If I were a coffee snob, I probably would have answered that we should boycott Starbucks because they burn their beans. But I’m not a coffee snob. And I knew that wasn’t really the heart behind the question.
My actual response went something like this:
If your conscience is pricked by drinking Starbucks coffee, then you should not drink Starbucks coffee. That is a decision that you ought to make in your own heart before the Lord. But if other believers choose not to join you in your boycott (because they don’t share that same personal conviction), you should not judge them for responding differently than you do.
While it is not an exact parallel, the situation regarding food offered to idols (addressed by Paul in 1 Corinthians 8-9) provides us with principles that apply to these types of situations.
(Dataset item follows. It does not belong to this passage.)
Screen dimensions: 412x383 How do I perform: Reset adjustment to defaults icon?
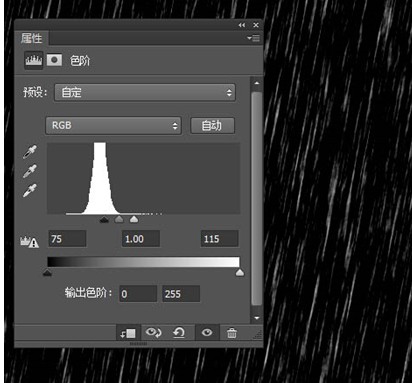[x=179, y=333]
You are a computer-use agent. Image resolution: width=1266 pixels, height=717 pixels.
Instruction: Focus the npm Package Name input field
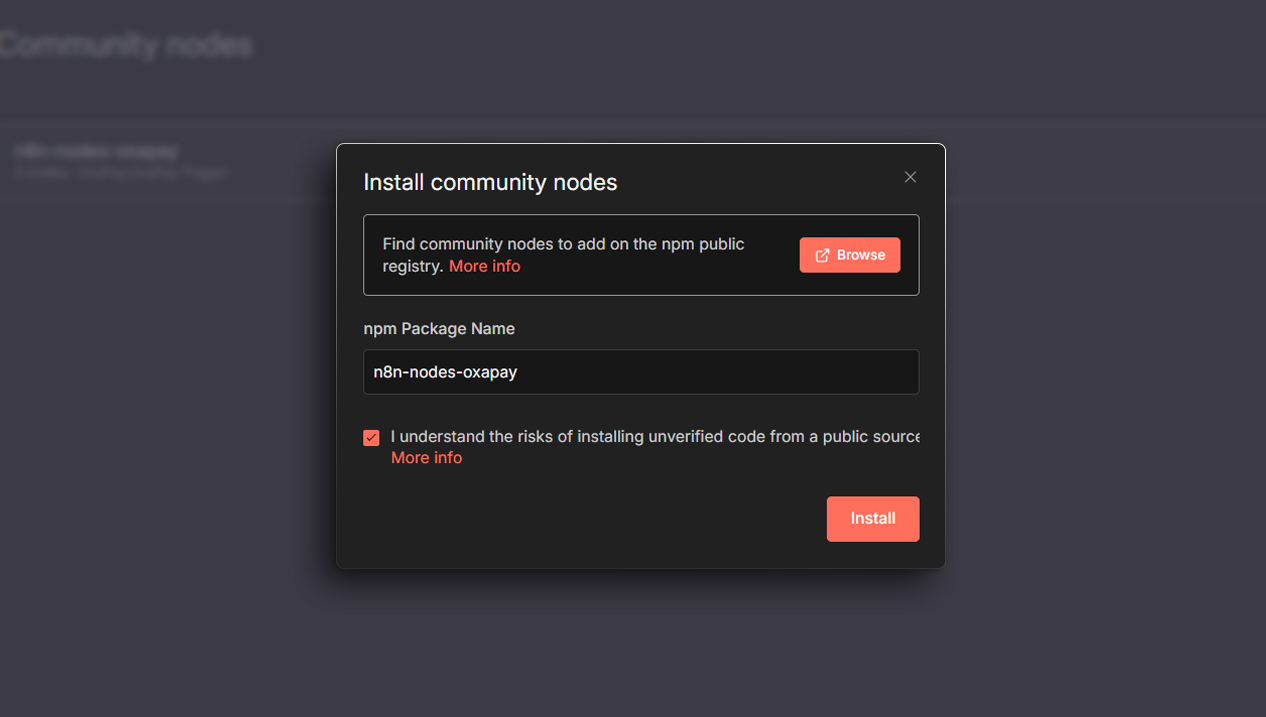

In our day, the issue involves purchasing coffee from a twenty-first century company that publicly supports gay marriage. In Paul’s day, the controversy centered around buying food from first-century vendors who had openly offered it to idols in the local pagan temple. Though the specifics are clearly different, both situations raise a similar moral question: Are believers at liberty to purchase food (or coffee) from an openly anti-Christian source?
Paul’s response to the first-century dilemma is instructive for us today. It provides principles for thinking through issues (like the Starbucks controversy) that involve both conscience and Christian liberty.
For some of the Corinthian readers — especially those raised in Judaism — eating food offered to idols was a difficult issue to swallow. Their consciences were stricken by the thought that they were somehow participating in or advocating pagan worship. Paul’s instruction to those belivers was straightforward: Don’t violate your conscience, but recognize that you can’t impose those personal convictions on other believers.
Other members of the Corinthian congregation had no conscience-issue with eating food that had been offered to idols. Addressing those believers, Paul affirmed that it is within the scope of Christian liberty to eat such food. But he cautioned those believers to be sensitive to their fellow brothers and sisters who felt differently. His instruction to those with a stronger conscience: Don’t violate the weaker consciences of others, and don’t impose your liberty on them.
So where does that leave us when it comes to drinking coffee that has been “offfered” to a secular, immoral, idolatrous worldview?
Based on 1 Corinthians 8-9 (and the parallel passage of Romans 14-15), I believe the apostle Paul’s answer to our 21st-century dilemma would have been two-fold. (1) To those who feel compelled to boycott Starbucks for the sake of conscience, feel free to do so. But don’t impose your convictions on other believers or judge them as a result. (2) To those who have no issue drinking coffee from Starbucks — in spite of the anti-Christian agenda of its CEO — it is within the scope of your Christian liberty to enjoy an occasional venti iced coffee. But don’t impose your liberty on other believers. Be sensitive to their convictions, and never pressure them to violate their consciences.